#### WHAT YOU NEED TO DO:
Beginning at the line with "Task: Open the" in the records below, return each line up to and including the last, exactly as it stands, but not the pictures.
──────── DATA ────────
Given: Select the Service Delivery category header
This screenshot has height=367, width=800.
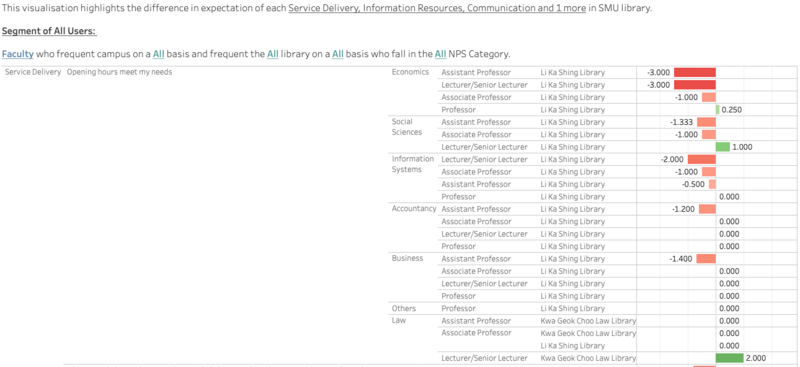Looking at the screenshot, I should point(33,72).
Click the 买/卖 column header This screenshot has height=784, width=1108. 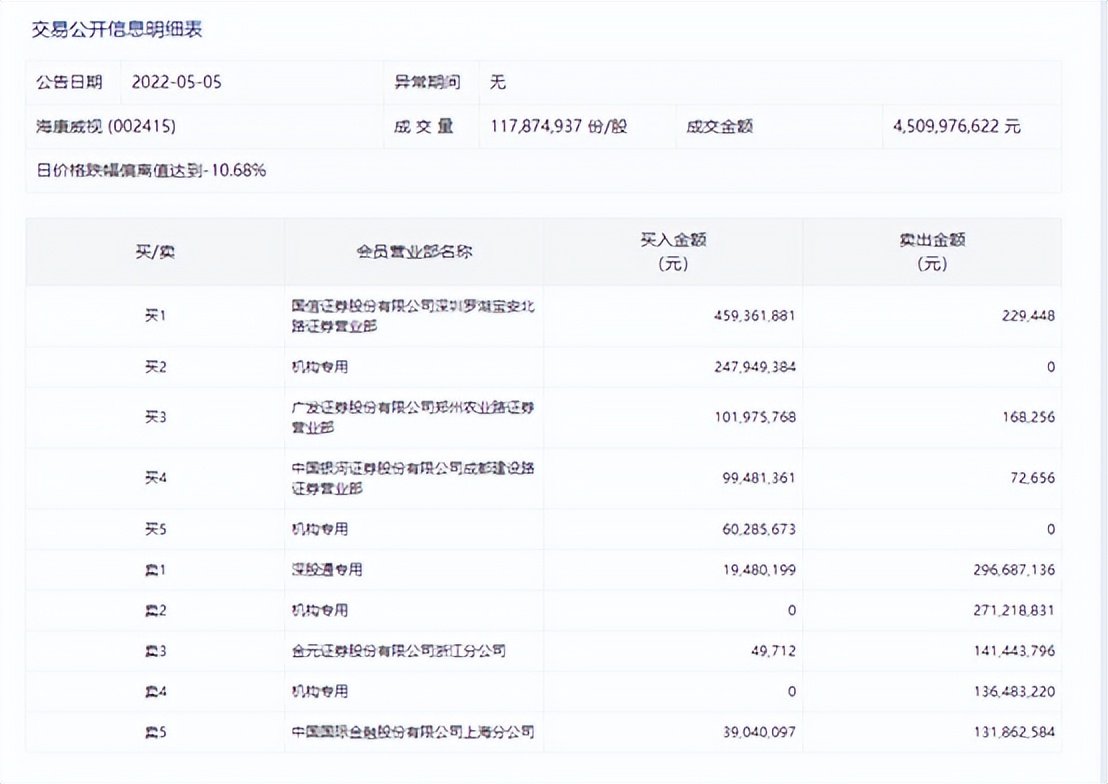155,252
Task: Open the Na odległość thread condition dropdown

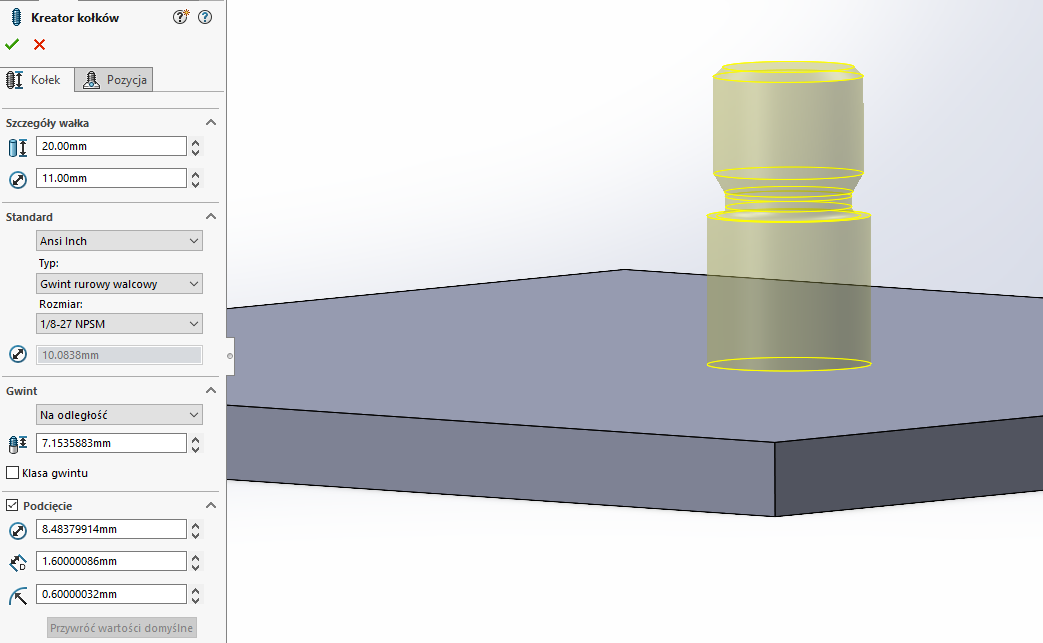Action: pyautogui.click(x=118, y=414)
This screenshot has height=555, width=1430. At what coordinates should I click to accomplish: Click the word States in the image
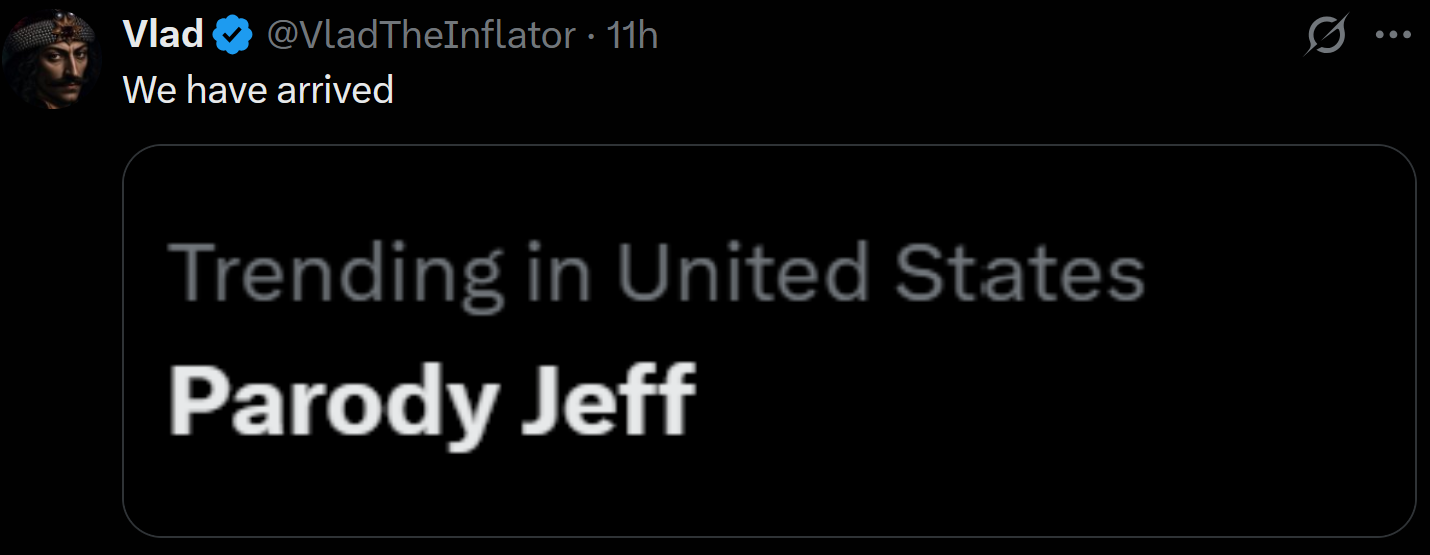(1019, 272)
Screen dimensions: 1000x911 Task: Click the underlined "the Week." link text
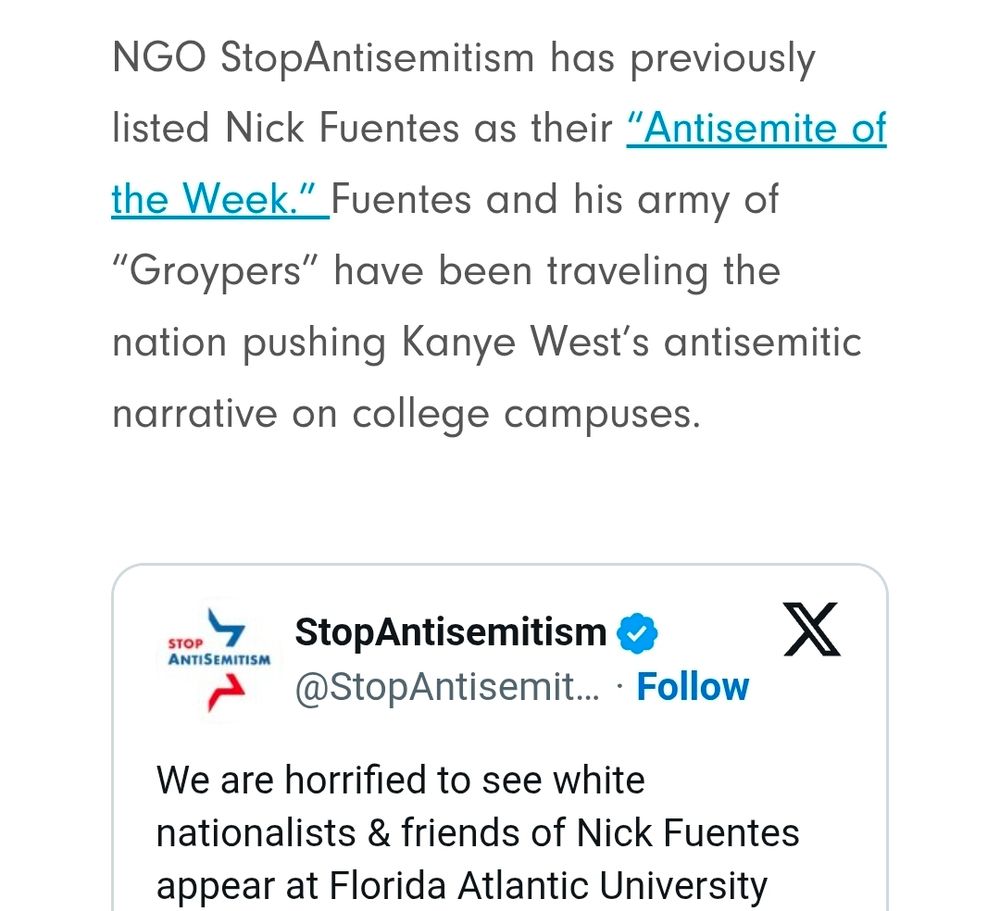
────────
#### EXERCISE ANSWER:
Task: Open the Na odległość thread condition dropdown

Action: pyautogui.click(x=118, y=414)
This screenshot has height=555, width=1430. At what coordinates should I click to accomplish: Click the word States in the image
(1019, 272)
Screen dimensions: 1000x911 Task: Click the underlined "the Week." link text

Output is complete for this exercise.